ACM AWARDS HONOR DISTINGUISHED CONTRIBUTIONS TO COMPUTING

Doctoral Dissertation Award Honors Cryptography Research

NEW YORK, March 10, 2005  --  ACM, the Association for Computing Machinery, today announced the winners of two awards honoring significant contributions to the computing field. E G. Coffman of Columbia University has been awarded the 2004 Distinguished Service Award for a career of notable scholarly contributions to the Computer Science community. Richard T. Snodgrass of the University of Arizona is the recipient of the 2004 Outstanding Contribution to ACM Award for exceptional leadership in broadening the vision of the ACM Digital Library, and for service to the board of ACM's Special Interest Group on Management of Data (SIGMOD). In addition, ACM announced that Boaz Barak received the Doctoral Dissertation Award for his thesis entitled "Non-Black Box Techniques in Cryptography." ACM will present these and other awards at the annual ACM Awards Banquet on June 11, 2005, in San Francisco, CA.

2004 ACM Distinguished Service Award

Dr. Coffman pioneered time-sharing systems and computer networks, and conducted seminal research in performance evaluation. He also made fundamental contributions in scheduling theory, queueing theory and combinatorial optimization. With the fall of the Soviet Union in the early 1990's, Dr. Coffman, a veteran of extensive collaborations with Soviet computer scientists, played a key role in facilitating their integration into the western scientific community. He was instrumental in securing a grant from AT&T Bell Laboratories to fund applied probability and information theory groups in Moscow and Leningrad in the immediate post-Communist era.

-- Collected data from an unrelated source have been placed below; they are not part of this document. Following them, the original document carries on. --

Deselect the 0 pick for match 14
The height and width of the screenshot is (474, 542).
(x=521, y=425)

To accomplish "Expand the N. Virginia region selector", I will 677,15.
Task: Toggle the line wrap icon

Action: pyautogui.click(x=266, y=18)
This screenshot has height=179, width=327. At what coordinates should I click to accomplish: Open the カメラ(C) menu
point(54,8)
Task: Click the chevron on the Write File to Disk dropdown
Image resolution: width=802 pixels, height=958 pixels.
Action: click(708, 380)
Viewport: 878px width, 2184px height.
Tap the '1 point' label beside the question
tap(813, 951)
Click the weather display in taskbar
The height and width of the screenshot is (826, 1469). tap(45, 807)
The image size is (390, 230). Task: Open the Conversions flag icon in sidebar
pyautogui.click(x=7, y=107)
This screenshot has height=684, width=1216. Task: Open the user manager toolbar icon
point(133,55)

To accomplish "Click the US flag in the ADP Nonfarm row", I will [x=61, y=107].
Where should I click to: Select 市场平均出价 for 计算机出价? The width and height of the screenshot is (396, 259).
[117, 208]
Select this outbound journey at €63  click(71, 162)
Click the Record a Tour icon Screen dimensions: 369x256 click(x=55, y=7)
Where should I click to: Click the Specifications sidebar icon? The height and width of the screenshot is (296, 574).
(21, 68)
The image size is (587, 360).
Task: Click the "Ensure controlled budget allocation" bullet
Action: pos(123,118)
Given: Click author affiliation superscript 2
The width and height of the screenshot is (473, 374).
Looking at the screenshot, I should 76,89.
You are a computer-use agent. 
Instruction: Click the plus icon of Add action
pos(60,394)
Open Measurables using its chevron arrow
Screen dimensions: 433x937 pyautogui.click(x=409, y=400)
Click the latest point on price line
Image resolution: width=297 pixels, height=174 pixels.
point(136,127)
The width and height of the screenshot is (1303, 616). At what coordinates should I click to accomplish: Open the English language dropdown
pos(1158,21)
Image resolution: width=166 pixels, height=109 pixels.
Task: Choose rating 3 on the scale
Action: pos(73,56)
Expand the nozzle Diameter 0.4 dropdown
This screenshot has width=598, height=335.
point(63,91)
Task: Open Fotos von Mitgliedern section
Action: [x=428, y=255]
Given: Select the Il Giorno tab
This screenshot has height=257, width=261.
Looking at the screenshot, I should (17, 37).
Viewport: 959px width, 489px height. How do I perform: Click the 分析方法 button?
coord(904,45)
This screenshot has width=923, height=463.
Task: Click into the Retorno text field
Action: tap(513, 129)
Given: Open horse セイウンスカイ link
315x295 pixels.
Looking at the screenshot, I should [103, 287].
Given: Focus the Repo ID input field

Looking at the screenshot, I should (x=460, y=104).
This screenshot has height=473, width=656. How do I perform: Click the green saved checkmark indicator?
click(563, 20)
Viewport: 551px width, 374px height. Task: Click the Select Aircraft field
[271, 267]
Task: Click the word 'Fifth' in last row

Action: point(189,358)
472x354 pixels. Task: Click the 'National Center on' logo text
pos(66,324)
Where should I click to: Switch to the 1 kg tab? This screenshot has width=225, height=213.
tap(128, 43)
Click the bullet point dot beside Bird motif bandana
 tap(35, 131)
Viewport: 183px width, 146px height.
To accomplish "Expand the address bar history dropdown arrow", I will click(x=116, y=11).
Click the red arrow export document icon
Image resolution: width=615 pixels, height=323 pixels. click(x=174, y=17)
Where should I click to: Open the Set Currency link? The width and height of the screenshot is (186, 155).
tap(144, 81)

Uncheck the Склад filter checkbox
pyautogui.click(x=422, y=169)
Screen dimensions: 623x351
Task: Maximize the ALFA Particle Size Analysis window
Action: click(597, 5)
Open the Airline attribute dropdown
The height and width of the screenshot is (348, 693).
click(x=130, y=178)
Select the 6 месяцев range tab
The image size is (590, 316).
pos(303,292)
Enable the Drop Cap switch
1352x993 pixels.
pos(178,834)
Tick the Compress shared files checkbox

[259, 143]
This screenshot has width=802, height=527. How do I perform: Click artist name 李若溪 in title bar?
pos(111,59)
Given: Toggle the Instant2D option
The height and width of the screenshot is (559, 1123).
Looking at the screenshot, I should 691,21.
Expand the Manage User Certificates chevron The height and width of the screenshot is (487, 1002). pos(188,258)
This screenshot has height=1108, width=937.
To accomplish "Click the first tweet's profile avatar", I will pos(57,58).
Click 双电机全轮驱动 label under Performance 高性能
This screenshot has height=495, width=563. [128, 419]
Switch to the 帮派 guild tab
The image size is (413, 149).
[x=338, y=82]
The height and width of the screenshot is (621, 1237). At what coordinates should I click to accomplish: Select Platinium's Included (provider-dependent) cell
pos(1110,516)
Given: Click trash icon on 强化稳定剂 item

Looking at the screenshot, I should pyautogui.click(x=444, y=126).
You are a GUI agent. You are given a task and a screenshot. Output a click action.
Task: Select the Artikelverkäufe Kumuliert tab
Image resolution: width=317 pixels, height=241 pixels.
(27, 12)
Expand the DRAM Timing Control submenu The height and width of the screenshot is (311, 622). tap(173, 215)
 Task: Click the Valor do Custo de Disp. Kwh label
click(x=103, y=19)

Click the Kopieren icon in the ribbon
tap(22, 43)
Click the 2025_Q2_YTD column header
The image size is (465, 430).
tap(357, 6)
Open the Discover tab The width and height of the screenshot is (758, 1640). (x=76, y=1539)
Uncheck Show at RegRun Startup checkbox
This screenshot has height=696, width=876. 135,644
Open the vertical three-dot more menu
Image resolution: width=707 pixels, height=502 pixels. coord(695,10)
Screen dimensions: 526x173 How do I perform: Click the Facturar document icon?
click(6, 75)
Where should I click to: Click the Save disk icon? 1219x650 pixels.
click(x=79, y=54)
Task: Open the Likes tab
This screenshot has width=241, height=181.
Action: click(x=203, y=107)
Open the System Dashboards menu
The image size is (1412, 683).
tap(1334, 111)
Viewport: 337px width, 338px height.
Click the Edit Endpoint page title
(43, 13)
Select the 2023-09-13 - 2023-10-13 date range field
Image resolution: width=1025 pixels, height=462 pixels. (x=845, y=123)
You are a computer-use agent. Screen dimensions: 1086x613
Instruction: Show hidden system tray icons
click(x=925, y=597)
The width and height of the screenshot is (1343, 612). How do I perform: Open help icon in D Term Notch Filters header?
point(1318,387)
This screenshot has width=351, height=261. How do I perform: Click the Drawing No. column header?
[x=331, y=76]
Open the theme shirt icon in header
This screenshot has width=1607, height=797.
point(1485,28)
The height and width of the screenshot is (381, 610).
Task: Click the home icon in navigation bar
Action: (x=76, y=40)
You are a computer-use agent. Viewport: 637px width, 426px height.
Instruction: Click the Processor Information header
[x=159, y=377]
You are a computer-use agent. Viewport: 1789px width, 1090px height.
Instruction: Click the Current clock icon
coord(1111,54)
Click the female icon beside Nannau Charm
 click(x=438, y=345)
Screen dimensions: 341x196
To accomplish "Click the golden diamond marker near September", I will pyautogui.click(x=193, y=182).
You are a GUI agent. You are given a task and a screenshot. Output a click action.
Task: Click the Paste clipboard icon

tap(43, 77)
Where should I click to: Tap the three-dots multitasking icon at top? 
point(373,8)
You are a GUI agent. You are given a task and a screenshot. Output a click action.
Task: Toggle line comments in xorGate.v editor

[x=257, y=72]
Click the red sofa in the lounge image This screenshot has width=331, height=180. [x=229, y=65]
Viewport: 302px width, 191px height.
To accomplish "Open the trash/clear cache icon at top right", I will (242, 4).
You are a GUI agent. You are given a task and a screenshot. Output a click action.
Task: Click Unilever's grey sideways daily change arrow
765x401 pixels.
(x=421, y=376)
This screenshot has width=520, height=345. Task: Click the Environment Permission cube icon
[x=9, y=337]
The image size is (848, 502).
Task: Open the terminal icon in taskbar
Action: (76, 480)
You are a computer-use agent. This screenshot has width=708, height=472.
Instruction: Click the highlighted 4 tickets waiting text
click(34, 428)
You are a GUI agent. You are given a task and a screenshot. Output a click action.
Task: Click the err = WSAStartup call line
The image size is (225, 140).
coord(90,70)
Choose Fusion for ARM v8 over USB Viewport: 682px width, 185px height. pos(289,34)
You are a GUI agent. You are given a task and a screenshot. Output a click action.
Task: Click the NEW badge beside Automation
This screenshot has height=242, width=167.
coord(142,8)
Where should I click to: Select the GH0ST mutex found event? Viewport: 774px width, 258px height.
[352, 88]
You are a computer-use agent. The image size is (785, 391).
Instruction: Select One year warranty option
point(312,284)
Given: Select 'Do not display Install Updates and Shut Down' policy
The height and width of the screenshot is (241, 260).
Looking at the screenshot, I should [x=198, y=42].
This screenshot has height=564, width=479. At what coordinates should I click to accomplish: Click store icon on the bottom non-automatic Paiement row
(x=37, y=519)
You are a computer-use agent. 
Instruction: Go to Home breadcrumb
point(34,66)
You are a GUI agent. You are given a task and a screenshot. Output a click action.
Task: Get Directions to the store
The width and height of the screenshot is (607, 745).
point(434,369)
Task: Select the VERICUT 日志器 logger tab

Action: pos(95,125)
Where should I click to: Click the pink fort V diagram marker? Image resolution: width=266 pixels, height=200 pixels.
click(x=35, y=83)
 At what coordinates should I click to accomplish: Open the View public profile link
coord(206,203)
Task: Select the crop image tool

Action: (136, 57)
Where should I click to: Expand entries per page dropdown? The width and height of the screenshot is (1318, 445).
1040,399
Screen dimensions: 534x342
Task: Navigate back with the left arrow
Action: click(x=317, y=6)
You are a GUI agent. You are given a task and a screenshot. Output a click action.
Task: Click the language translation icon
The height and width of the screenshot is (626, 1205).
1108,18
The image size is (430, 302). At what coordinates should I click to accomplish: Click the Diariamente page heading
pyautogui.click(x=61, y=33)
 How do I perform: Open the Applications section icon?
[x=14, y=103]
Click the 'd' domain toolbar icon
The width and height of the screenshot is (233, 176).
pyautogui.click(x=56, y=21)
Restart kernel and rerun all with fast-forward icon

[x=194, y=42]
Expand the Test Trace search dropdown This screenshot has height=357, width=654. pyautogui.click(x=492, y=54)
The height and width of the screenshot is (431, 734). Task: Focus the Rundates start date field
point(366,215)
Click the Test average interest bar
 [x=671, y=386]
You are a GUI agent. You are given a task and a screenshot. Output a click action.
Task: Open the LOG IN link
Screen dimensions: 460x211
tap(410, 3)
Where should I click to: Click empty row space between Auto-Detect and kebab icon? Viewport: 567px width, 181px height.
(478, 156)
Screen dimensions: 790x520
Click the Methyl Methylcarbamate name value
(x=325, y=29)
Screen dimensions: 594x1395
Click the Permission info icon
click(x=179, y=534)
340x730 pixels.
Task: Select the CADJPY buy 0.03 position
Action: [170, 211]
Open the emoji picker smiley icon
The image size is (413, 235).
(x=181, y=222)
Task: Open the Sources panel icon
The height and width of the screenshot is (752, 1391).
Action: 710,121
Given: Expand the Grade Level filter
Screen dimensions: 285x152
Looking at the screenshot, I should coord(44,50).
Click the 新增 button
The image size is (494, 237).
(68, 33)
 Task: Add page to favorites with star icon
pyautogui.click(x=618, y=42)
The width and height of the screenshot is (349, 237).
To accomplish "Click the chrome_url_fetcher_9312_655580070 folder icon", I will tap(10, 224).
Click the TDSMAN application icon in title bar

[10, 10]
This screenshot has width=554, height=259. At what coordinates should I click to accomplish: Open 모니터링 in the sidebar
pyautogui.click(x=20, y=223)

Dr. Coffman, an ACM Fellow, co-founded ACM's Special Interest Group on Metrics (SIGMETRICS) and served as an initial editor of numerous journals on scheduling, performance evaluation and networking. He was Editor-in-Chief of the Journal of the ACM, and currently sits on the editorial boards of ACM Transactions on Algorithms and the Journal of Interconnection Networks.

A graduate of UCLA, Dr. Coffman received a Ph.D. in Engineering, an M.S. in Engineering, and a B.S. in Mathematics. He has held professorships at Princeton University, the Pennsylvania State University and the University of California, Santa Barbara before joining the Mathematics Research Center of Bell Labs from 1979-1999. Dr. Coffman received the ACM Outstanding Contribution to ACM Award in 1987, and the first ACM SIGMETRICS Achievement Award in 2002.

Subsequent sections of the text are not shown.